The implication for PPA design is direct: projects that would otherwise require significant price discounts may negotiate higher contract prices because output variability is reduced and cashflow profiles become easier for lenders to model under stress cases tied to curtailment risk.
Industrial offtake premiums meet grid-position reality
Industrial demand is reinforcing changes in procurement expectations for long-term renewable supply. Energy-intensive sectors—particularly those exposed to carbon border adjustments—are seeking long-term contracts that stabilise costs while supporting emissions compliance strategies.
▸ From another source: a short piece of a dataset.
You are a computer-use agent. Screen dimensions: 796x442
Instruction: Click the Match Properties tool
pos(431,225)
These industrial PPAs add a premium element worth €5–15/MWh above merchant-adjusted levels in exchange for guaranteed supply.
In nodal terms, such premiums can partially offset disadvantages from weaker grid positioning when paired with storage or flexible generation profiles that reduce exposure to low-price hours created by oversupply conditions.
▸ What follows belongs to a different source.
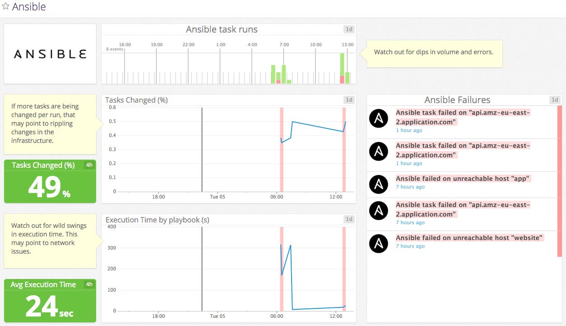Open the 1d selector on Ansible Failures panel
The image size is (566, 326).
tap(555, 99)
Evolving contract frameworks reflect location-driven volatility
PPA structures are also changing as parties respond to shape, location and flexibility requirements driven by nodal outcomes. Fixed-price contracts indexed loosely to baseload benchmarks are giving way to arrangements that incorporate floor prices with merchant upside, volume adjustments linked to curtailment, or pricing formulas tied to specific reference markets where capture is expected to be higher or more predictable.
Hybrid approaches are emerging as well: part of output sold under long-term terms while remaining volumes are optimised through trading strategies based on expected nodal spreads and divergence periods. For market participants active on platforms such as Electricity.Trade, forecasting these nodal dynamics is becoming as important as traditional arbitrage logic for managing operational exposure.
Transmission upgrades improve capacity but not convergence
Grid modernization investment is expected to reshape congestion patterns gradually rather than eliminate them entirely. Projects such as the Trans-Balkan corridor and internal grid reinforcements in Serbia involve combined investments exceeding €500 million aimed at increasing transfer capacity and reducing some bottlenecks. However, European experience suggests new transmission capacity can lead to new flow patterns rather than full convergence of nodal outcomes across regions.
As renewable penetration increases further, variability itself becomes a source of congestion when generation concentrates in specific areas—meaning engineering studies must continue treating grid constraints as evolving inputs rather than static assumptions for CAPEX planning and procurement scope definition.
Broader implications for capital allocation across the region
The nodal differentiation described here is likely to remain central to PPA pricing for the foreseeable future because it links transmission constraints directly to realised revenues. Developers that treat location as secondary risk mispricing assets and overestimating returns during feasibility work; those that integrate grid analysis earlier can identify where structural advantages translate into higher stability for cashflows and financing terms.
At an industry level, this affects how capital is allocated across South-East Europe: investors tend to favour well-connected nodes where revenue predictability supports higher leverage and lower financing costs, while constrained regions may attract complementary technologies such as storage or flexible generation designed to monetise volatility locally. In parallel with engineering studies and EPC preparation cycles, transmission constraints increasingly blur the boundary between market design and infrastructure delivery—making grid position a prerequisite for participation in renewable build-out planning.